Microgrid or island grid, OMG, Distributed Generation!

In the beginning of the history of electricity (19th century) small electricity distribution networks were built to serve a small group of people. This is a “microgrid”, a “small” network that uses small-scale technologies to produce electricity close to the end users, always in Low Voltage.

As the demand increased, it moved to more complex and comprehensive systems, with large electricity producers and large distributions. This is the system that prevails in developed countries.

With the implementation of renewable energies and the “unpredictability” of production that characterizes them, a new electrical revolution has begun. If we add to this the social and structural demand for efficient systems and zero emissions (Agenda 2050 UN ODS7), the microgrids are once again an issue to talk about, as they are presented as a possible response to these needs.

How does a microgrid really work?

Microgrids are intelligent systems that function as an isolated system from the main network. They have two modes of system operation, either connected mode or isolated mode.

The connected mode is to remain connected to the general network. Normally they do this through the power transformer. The isolated mode, as its name indicates, is to work in an island, isolated from the main network.

In other words, the existence of these two modes responds to the consumption needs of the end users. If the system is capable of producing enough energy that the consumers need and there are no energy surpluses or shortages, they will work in isolation.

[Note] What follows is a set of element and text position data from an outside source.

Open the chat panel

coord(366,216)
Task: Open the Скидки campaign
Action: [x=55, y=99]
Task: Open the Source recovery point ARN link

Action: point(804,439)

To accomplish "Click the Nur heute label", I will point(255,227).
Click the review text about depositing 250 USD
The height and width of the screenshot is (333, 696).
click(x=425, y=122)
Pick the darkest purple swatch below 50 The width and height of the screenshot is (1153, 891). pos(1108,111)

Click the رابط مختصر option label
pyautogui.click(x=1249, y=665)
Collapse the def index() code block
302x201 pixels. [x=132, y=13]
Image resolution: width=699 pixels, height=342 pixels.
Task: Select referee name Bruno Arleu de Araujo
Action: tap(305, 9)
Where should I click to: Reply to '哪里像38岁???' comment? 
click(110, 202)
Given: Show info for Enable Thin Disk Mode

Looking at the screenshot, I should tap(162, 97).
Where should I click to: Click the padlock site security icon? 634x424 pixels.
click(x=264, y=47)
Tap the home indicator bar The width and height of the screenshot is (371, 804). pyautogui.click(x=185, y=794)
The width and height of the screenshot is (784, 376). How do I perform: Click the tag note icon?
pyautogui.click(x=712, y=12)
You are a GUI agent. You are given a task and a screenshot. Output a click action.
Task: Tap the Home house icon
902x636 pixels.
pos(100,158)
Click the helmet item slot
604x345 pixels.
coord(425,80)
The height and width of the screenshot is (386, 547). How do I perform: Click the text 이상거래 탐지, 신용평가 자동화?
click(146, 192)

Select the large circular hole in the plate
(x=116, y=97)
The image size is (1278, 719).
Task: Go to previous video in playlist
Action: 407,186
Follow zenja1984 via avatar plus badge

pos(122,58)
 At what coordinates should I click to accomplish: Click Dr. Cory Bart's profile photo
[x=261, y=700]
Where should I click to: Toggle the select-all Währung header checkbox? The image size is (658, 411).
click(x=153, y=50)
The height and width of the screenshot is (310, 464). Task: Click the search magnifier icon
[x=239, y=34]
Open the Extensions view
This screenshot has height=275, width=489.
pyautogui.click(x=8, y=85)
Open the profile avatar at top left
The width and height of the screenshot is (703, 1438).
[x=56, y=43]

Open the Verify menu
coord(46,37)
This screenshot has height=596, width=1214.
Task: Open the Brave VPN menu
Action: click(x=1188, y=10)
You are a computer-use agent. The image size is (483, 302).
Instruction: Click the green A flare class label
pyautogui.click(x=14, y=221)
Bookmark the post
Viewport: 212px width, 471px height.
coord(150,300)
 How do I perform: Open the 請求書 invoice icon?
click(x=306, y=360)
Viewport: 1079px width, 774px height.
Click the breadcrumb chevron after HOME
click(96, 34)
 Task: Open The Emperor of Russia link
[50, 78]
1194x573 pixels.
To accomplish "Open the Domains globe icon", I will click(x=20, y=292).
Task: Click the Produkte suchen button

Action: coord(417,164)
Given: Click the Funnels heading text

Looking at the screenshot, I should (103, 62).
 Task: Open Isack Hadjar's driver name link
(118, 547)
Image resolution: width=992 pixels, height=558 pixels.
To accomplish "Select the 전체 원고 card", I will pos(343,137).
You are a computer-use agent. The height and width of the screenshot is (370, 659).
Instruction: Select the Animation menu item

Otherwise, if this does not happen, they will work in connected mode. In case the demand is higher than the generation, they will use the energy from the main network to supply the end user. If the opposite is the case, i.e. more energy is produced than consumed, the surplus energy will be absorbed by the storage systems provided that these are sufficiently discharged, otherwise it will be dumped into the main grid.

Advantages of distributed generation or microgrids

No one can deny that they are multiple:

  • in many cases, distributed generators can provide lower cost electricity
  • increased reliability and security energy
  • uses integral multi-generation systems implementing the efficiency
  • being located near the points of consumption, network losses are greatly reduced
  • supports the reduction of peak demand by supplying energy during periods of peak demand
  • less environmental impact than traditional power generators by using renewable sources

Current implementation barriers

Despite the advantages we have seen before, they still have some barriers that must be overcome in order to be successfully implemented.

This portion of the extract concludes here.